Berger, Peter L. and Thomas Luckmann. 1967. The Social Construction of Reality: A Treatise in Sociology of Knowledge. New York: Anchor Books.

Edgell, Penny. Forthcoming 2012. “A Cultural Sociology of Religion: New Directions.” Annual Review of Sociology 38.

Jungmann, Josef A. 1950. The Mass of the Roman Rite: Its Origins and Development (Missarum Sollemnia). Volume 1. Francis A. Brunner, trans. New York: Benziger Brothers.

Warner, R. Stephen. 1994. “The Place of the Congregation in the Contemporary American Configuration.” Pp 54-99 in American Congregations: Volume 2: New Perspectives in the Study of Congregations. Eds. James P Wind and James W. Lewis. Chicago, IL: University of Chicago Press.

2 thoughts on “The New Mass Translation: Call for Research in Cultural Sociology

  1. I think Sharma’s suggestions for researching the changes in the Mass are on target. I have another suggestion that fits in with the above perspectives – I think. I know that the Society for Catholic Liturgy that was formed in 1995 under the direction of Msgr. Francis Mannion had as one of its fundamental assumptions that there should be a moratorium on any changes in the Roman Missal or Mass because only 40 years had passed since the 1969 Missal (the society still exists but under new leadership). The society argued that ritual theory would suggest that what the contemporary world lacks is SAMENESS (I believe Randal Collins argues this as well). I tend to agree, but what we need to distinguish in our research on the Mass is changes in language as well as changes in ritual practice.
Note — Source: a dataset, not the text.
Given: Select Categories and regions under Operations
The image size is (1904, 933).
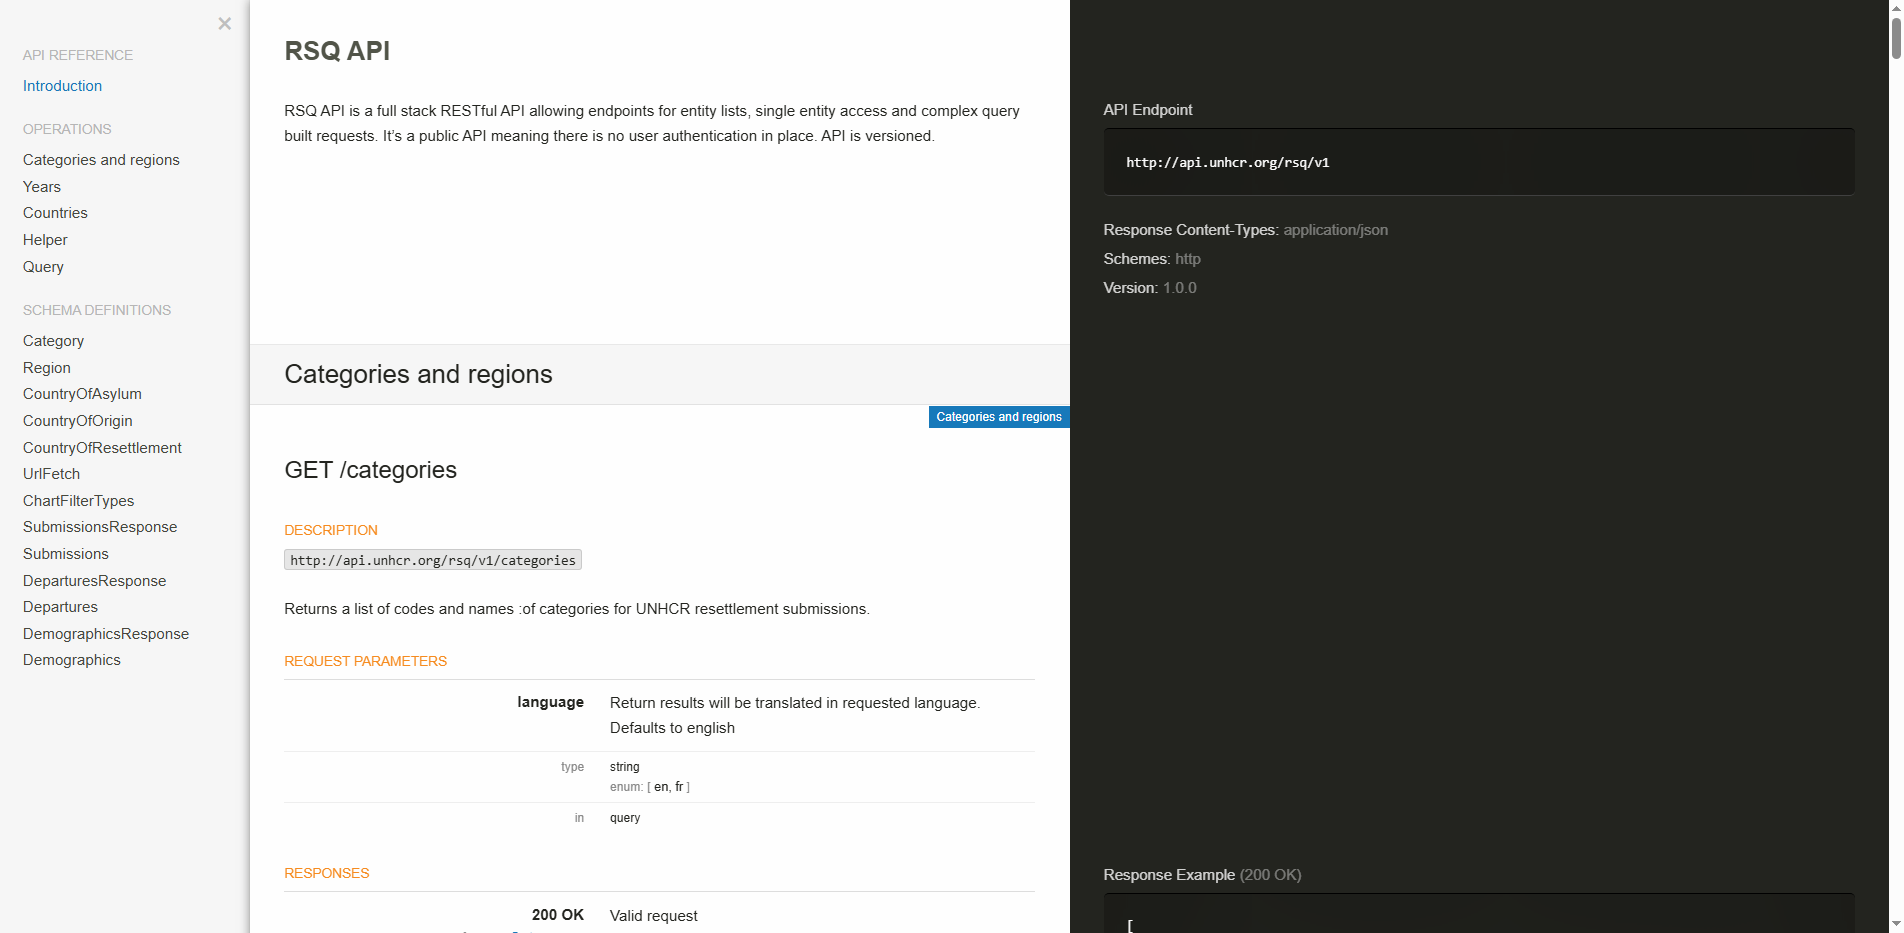Looking at the screenshot, I should pos(101,159).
From a Durkheimian perspective, changes in ritual practices are more likely to be recevied negatively than changes in language. The recent changes in the Mass, especially for the laity, are mostly changes in language and so I would suspect people are uncomfortable with these changes but they are not monumental. When Vatican II changed the Mass, Eucharistic ritual practices changed and consequently some Catholics left the church. I think these two eras in the Church’s history could be compared in order to gain some perspective on these new changes. For example, I have not heard of anyone leaving the Church because of these recent changes in the Mass. Of course, Vatican II changes were more comprehensive than the recent changes, but most ordinary laity who were upset with the changes coming from Vatican II were upset over their sacramental ritual practices (the Mass). Something to consider in researching recent changes in the Mass.
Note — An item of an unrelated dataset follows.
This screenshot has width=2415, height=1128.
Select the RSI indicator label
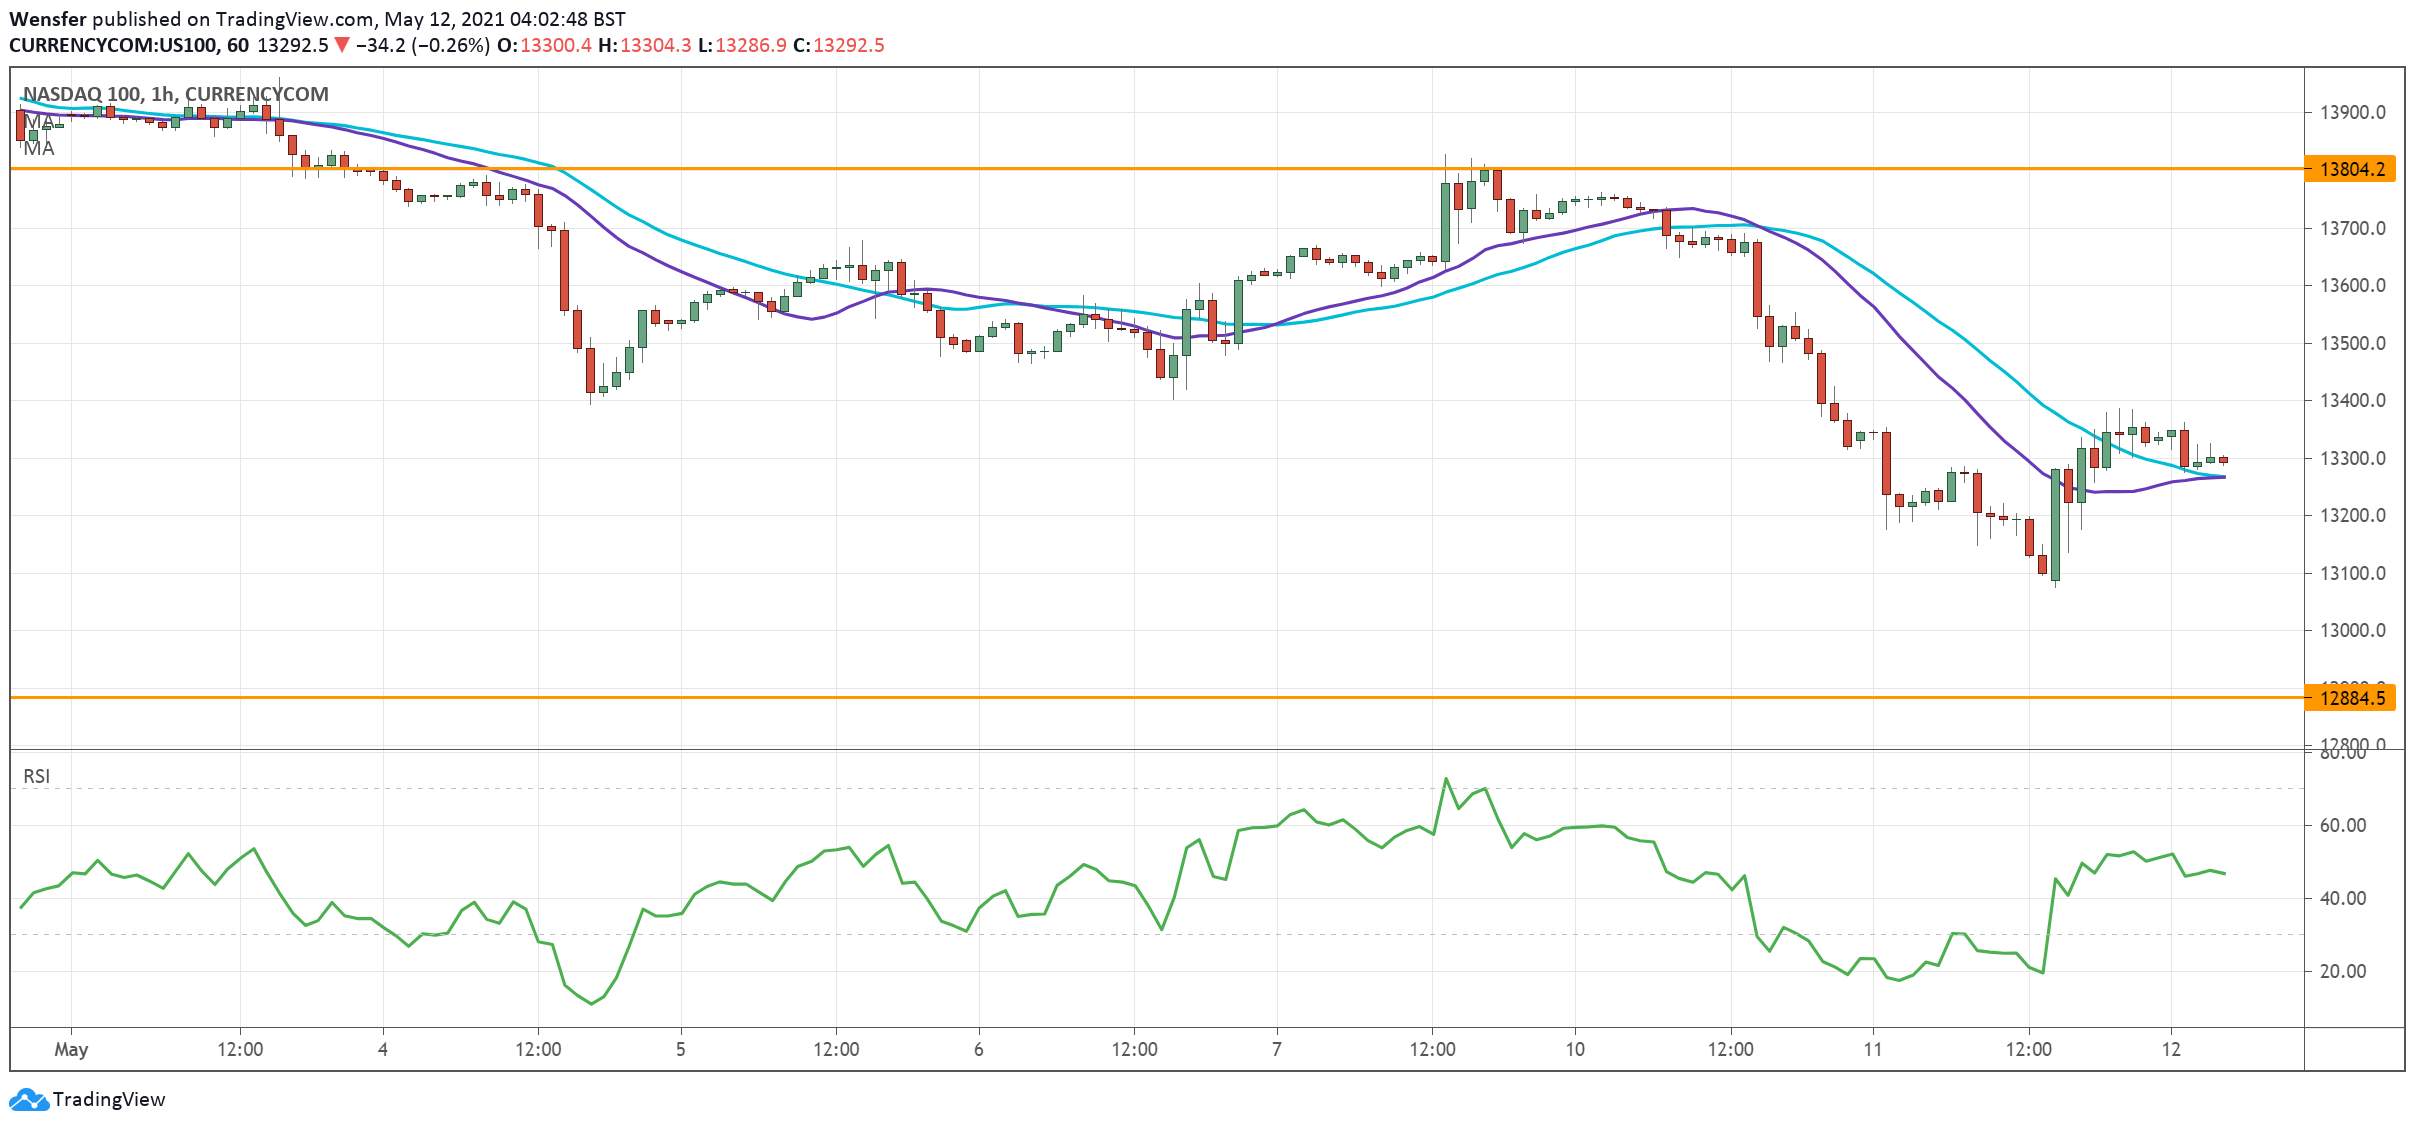point(37,776)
  2. In response to Mike McCallion. I have grappled with the idea of leaving the church primarily because of the changes to Mass and have decided to convert to a protestant faith. I was born after Vatican II was enacted and knew no other way to worship. With these new changes I find that Mass is more cerebral and less spiritual. That may be fine with well…everybody else, but it’s not fine with me. I feel like I lost my church and my connection with God, and these changes made by only a few Catholics are instrumental to this feeling of separation. Yes, the change in Mass is that big to me. I know it’s just a few words and is supposed to clarify things, but I find it clumsy and irritating. Mass is uncomfortable now. It also makes me question if the English Mass I have celebrated for all of my life was ever correct or if it was just a sham.